65 ans après la disparition tragique de Nicolas de Staël, en quelque sorte, l’histoire se répète. La peinture a montré le chemin aux photographes. Avec la naissance de la photographie, les peintres ont été interpellés et ils ont su trouver un nouveau chemin. Avec la trilogie internet-réseaux sociaux-smartphones, les photographes sont à leur tour bousculés et doivent se montrer inventifs pour leur avenir.
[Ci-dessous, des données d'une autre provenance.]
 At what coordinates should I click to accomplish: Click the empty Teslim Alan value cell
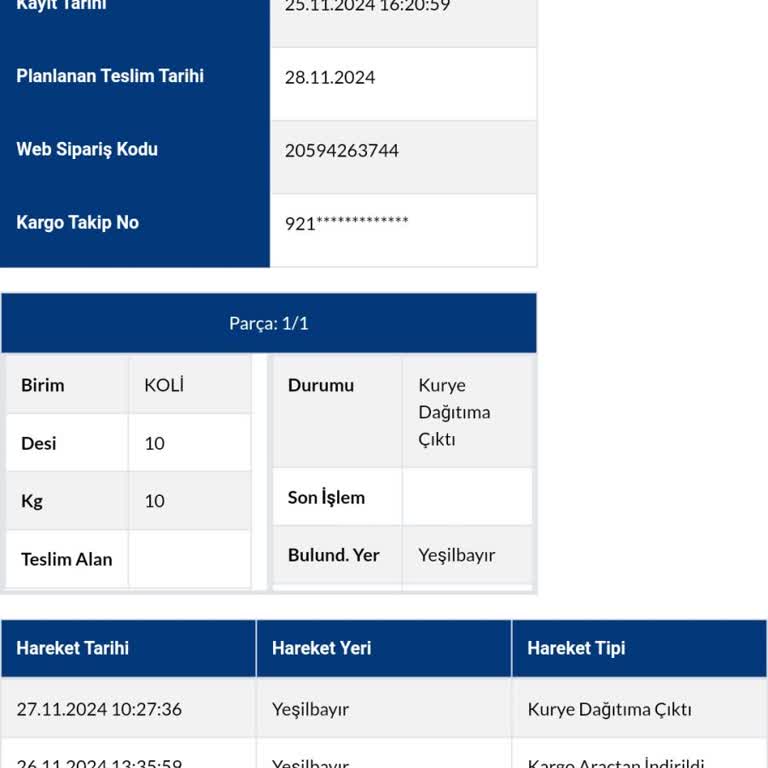(189, 559)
Avant 1826 la peinture règne en maître des arts picturaux. Elle est figurative (paysages, portraits, natures mortes). Niepce invente la photographie qui est instantanée et offre une très bonne représentation du réel. A partir de 1826, l’art pictural figuratif possède deux moyens d’expression concurrents : la peinture et la photographie. Les peintres réfléchissent comment faire une peinture que le photographe ne pourra pas réaliser. La réponse est le mouvement impressionniste qui s’éloigne du figuratif pur, en 1875 environ, avec Renoir comme maître historique.
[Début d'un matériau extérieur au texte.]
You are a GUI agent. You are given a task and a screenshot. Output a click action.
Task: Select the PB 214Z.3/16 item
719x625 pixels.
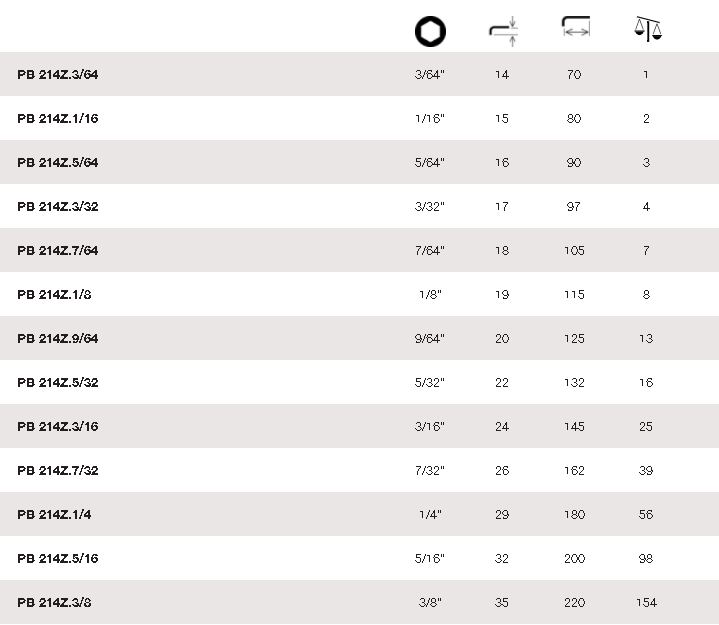click(x=58, y=427)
Cette période (1900-1940) va connaître une explosion de créativité chez les peintres avec des mouvements importants comme le cubisme, le fauvisme, le surréalisme et l’abstrait. Les leaders délaissent le figuratif qui devient le terrain privilégié des photographes. Le surréalisme séduit certains photographes comme Man Ray. Kandinsky en 1913 deviendra le père de la peinture abstraite. Cette effervescence a été très bénéfique et allonge la liste des grands maîtres : Matisse, Chagall , Léger, Braque, Monet, Van Gogh, Cézanne…

De 1945 à nos jours, la peinture n’a plus connu de nouveaux mouvements figuratifs. La peinture abstraite offre d’infinies possibilités de création et la production est féconde. Les peintres ont trouvé leur destinée, et ne s’opposent pas à la photographie. Les deux arts picturaux sont complémentaires.

Jusqu’en 1990, nous sommes dans l’ère de la photographie argentique, figurative très majoritairement (photo-journalisme et reportage, street photography). Les photographes stars appartiennent aux agences comme Sigma et Magnum. La photographie se démocratise, mais le photographe-auteur se démarque par sa maîtrise technique et artistique. Il a trouvé sa place, sa valeur, comme le peintre, et connaît l’age d’or de la photographie.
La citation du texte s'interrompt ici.